Accoglienza (Ap 3, 20)
Accoglienza (Ap 3, 20)
“Ecco, io sto alla porta e busso: se qualcuno ascolta la mia voce e mi apre, io entrerò da lui e cenerò con lui ed egli con me”.
Siamo nell’ultimo libro della Bibbia, nell’ultima delle sette lettere in cui è il Risorto stesso che si rivolge alla Chiesa per purificarla, cioè prepararla ad un incontro più intimo, in cui il Risorto stesso vuole rivelarle non tanto la fine quanto il senso della storia.
E proprio qui troviamo una scena di accoglienza, descritta con pochissime parole.
Come abbiamo visto, tutta la Bibbia è percorsa da scene di accoglienza.
A partire da Abramo, l’accoglienza è più volte presentata come uno spazio in cui Dio interviene, come un’esperienza privilegiata, che Dio spesso sceglie come luogo adatto per intervenire. Come mai? Cosa c’è di speciale nell’accoglienza?
Chi accoglie, deve necessariamente togliersi dal centro, dimenticarsi di sé per l’altro. Forse proprio in questo necessario movimento di decentramento, tipico di chi accoglie un altro, Dio trova lo spazio per intervenire
Preghiamo gli uni per gli altri e chiediamo, per noi e per tanti, il dono di decentrarci. Non è facile, ci vuole l’esercizio di una vita, ma abbiamo fiducia che lo Spirito Santo lo può fare in noi, come in tanti… Questo testo dice che ne vale la pena!
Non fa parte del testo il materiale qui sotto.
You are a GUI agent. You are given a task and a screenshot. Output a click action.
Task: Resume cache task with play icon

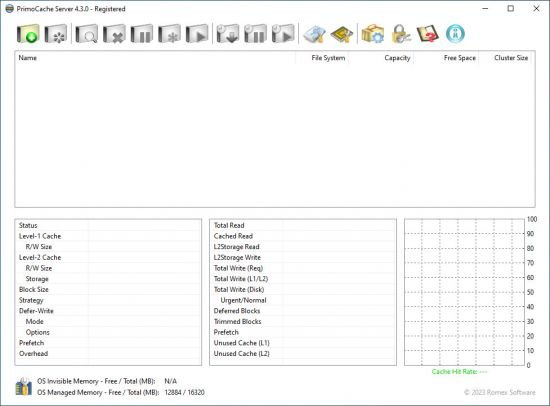point(197,34)
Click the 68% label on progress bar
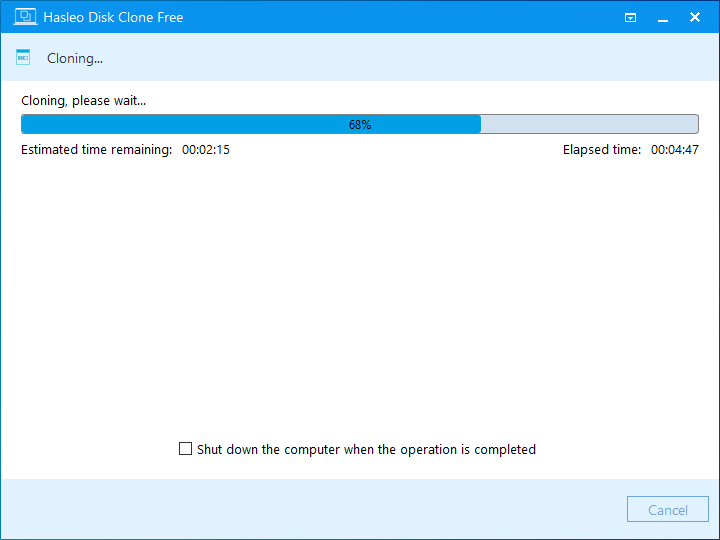The image size is (720, 540). click(360, 125)
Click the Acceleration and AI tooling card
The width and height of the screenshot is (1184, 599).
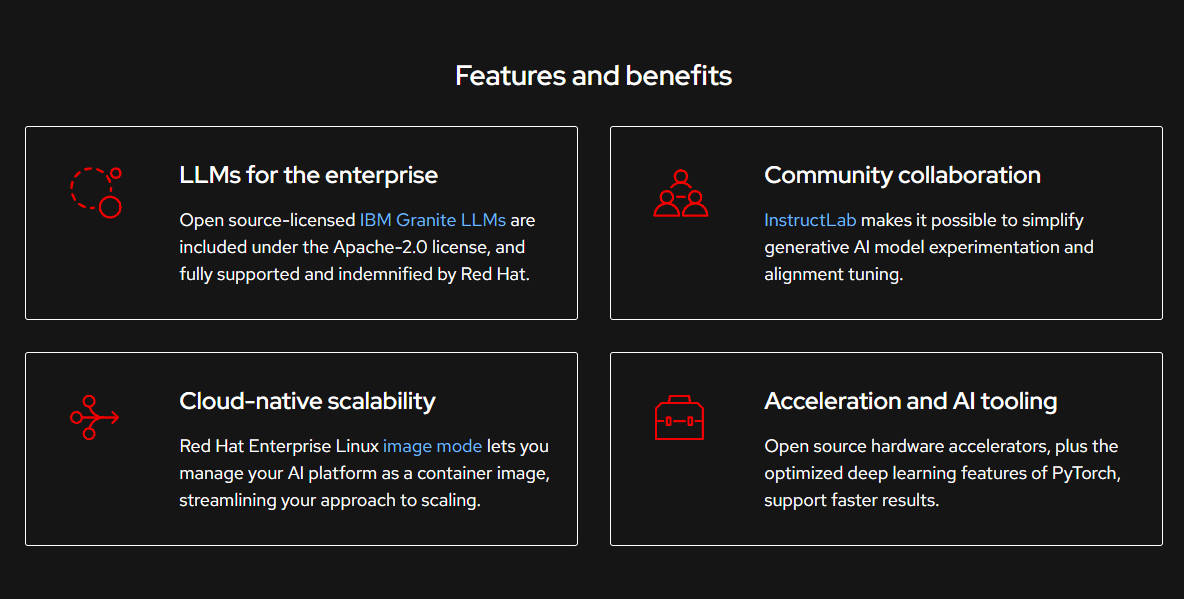[x=886, y=448]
Guardiamolo più da vicino: ci accorgiamo subito che la scena descritta non è poi cosi comune. Colui che sta fuori dalla porta a bussare è il Re dei Re, il Signore della vita e della morte, il Risorto: la massima potenza che viene - anche da Risorto - nella massima impotenza, quella di chi aspetta che la porta si apra dal di dentro.
L’iniziativa è del Risorto, ma l’accento di tutta la scena è la reciprocità. Lo esprimono molto bene i verbi di questo breve testo: sono 6, i primi due esprimono l’iniziativa del Risorto {sto alla porta e busso)e, subito, altri due esprimono la risposta (...ascolta... apre), una risposta che condiziona ( !) l’ulteriore iniziativa di colui che bussa, espressa con gli ultimi due verbi (...entrerò... cenerò). E, come se ancora non bastasse, dopo l’ultimo verbo, cenerò con lui, il testo aggiunge: ed egli con me. Tutto sottolinea la reciprocità, un incontro alla pari.
La reciprocità è propria dell’amore. Sottolineando la reciprocità, dunque, il testo sottolinea che è l’amore la chiave di ciò che qui è descritto: è l’amore che muove Cristo a bussare; è per amore che chi è dentro apre la porta (non il timore, non la convenienza, non il dovere...).
L’immagine della cena non può non far pensare all’Eucaristia. Ciò significa che l’incontro qui descritto non è riservato alla fine della vita. L’esperienza di cui parla il testo è GIÀ realtà nella nostra vita, è un’esperienza già possibile ogni giorno con l’Eucaristia.
Nell’Eucaristia il Risorto in persona ci viene incontro come pane spezzato per trasformare la nostra vita in un pane che si spezza per tanti, non un altro pane, ma il Suo stesso pane.
In noi che ogni giorno ci nutriamo di Eucaristia c’è una trasformazione in atto!
Quando ci definiamo (io sono così e basta!) oppure definiamo l’altro, il nostro compagno, la nostra congregazione, la chiesa locale, in quei momenti non teniamo conto dell’Eucaristia e della sua efficacia, della trasformazione che è in atto.
Stiamo diventando pane, da singoli stiamo diventando persone-comunione.
II futuro certo è il progetto di comunione del Padre, il futuro è la comunione: ci accorgiamo allora di quanto sia inutile ingrossare in noi stessi, in una cultura, in un gruppo, i piccoli e grandi singolaristi.
Questa trasformazione in atto, che vuole farsi spazio, non è solo per noi stessi, ma è essenziale per la nostra missione (Anna Fumagalli, missionaria secolare scalabriniana).